What I’m Trying to Do
I’m building an audio-to-audio translation service that takes English audio input and returns Egyptian Arabic audio output. My goal is to set a system instruction like “You are a translator” to guide the model’s behavior.
Setup
- Model: gemini-2.0-flash-exp
- Config: LiveConnectConfig with response_modalities=[“AUDIO”] and a speech_config for output voice.
- Input: Mono, 16kHz, 16-bit PCM audio (verified to work without the prompt).
- Code: Using the Python async client (client.aio.live.connect).

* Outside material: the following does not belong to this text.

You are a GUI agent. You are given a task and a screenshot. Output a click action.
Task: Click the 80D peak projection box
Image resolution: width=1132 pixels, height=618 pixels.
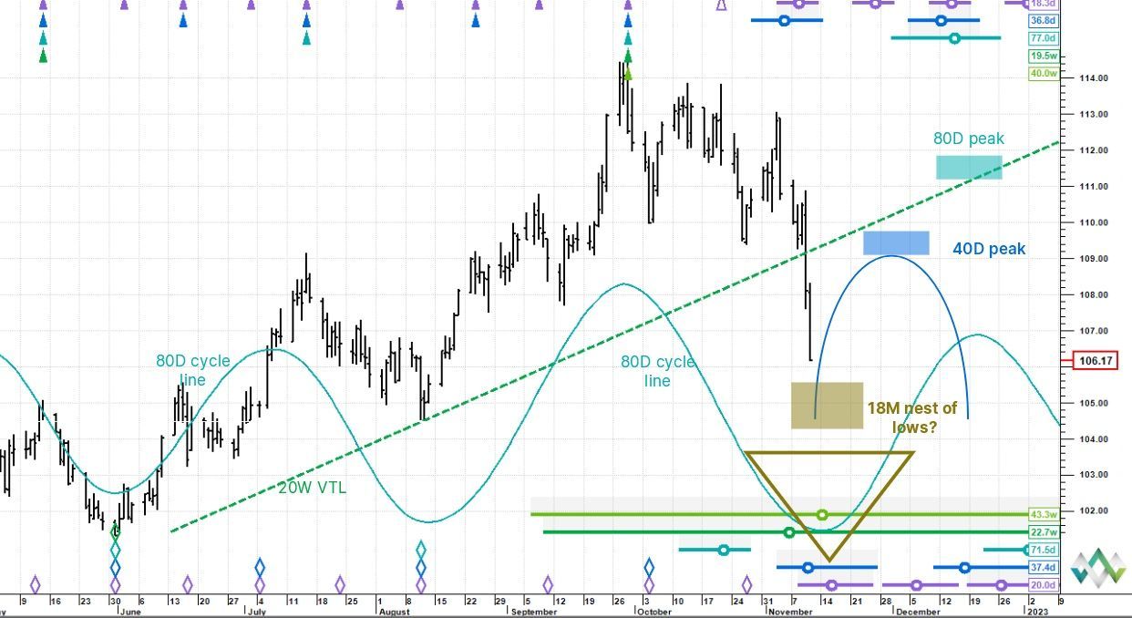(968, 168)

config = types.LiveConnectConfig(
response_modalities=[“AUDIO”],
speech_config=types.SpeechConfig(
voice_config=types.VoiceConfig(
prebuilt_voice_config=types.PrebuiltVoiceConfig(voice_name=“Kore”)
)
),
system_instruction=types.Content(
parts=[types.Part.from_text(
text=“You are a translation engine. Your sole purpose is to translate between English and Egyptian Arabic (Egyptian dialect). Do not add any explanations or conversation.”
)],
role=“user”
)
)
async with client.aio.live.connect(model=“gemini-2.0-flash-exp”, config=config) as session:
await session.send(input={“data”: raw_audio, “mime_type”: “audio/pcm”}, end_of_turn=True)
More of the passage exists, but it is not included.